Task statement.
Search the entries for the word "Collapse" and pull out each line that has it.

---------------

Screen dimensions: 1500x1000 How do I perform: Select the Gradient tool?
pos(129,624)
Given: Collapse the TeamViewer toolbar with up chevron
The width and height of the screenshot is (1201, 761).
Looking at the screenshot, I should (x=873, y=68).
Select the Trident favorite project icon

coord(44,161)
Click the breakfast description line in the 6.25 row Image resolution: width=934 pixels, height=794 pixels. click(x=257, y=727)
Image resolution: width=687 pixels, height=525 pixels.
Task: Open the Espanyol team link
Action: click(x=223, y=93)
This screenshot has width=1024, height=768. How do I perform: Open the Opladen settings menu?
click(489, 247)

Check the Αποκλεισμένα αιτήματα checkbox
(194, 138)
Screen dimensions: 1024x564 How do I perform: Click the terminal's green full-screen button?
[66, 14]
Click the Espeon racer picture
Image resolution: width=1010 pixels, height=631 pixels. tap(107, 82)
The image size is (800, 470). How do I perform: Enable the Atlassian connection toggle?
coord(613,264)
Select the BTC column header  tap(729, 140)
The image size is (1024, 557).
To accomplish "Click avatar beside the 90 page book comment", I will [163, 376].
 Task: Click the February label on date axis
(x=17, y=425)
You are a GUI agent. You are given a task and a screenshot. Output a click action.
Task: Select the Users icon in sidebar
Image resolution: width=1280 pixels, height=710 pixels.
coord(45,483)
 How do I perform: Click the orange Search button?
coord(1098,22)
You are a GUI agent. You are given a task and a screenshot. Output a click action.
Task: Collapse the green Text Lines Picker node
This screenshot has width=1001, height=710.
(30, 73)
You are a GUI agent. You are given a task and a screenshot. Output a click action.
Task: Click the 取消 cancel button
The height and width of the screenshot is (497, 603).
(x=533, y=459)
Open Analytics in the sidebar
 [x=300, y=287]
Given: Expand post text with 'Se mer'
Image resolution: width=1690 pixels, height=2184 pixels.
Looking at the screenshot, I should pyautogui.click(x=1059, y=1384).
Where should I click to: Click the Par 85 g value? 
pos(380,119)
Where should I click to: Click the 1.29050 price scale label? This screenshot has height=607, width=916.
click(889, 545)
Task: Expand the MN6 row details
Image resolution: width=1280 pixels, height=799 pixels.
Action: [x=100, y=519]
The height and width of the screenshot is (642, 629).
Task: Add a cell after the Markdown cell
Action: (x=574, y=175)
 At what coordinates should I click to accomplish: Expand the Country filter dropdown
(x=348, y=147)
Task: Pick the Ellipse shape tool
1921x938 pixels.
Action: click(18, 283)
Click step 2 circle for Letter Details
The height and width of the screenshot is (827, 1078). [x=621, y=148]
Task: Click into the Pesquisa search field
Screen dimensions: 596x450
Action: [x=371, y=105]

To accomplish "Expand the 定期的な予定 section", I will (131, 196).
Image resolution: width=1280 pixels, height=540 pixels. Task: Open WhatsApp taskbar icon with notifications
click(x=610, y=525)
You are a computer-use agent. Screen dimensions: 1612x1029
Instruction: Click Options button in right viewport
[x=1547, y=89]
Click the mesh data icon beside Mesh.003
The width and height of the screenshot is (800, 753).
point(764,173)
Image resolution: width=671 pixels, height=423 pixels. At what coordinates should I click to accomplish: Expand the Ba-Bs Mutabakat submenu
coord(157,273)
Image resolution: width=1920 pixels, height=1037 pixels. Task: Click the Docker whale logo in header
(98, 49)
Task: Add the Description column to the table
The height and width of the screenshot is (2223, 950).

---------------

Finished exercise.
Given: Collapse the TeamViewer toolbar with up chevron
Task: Collapse the green Text Lines Picker node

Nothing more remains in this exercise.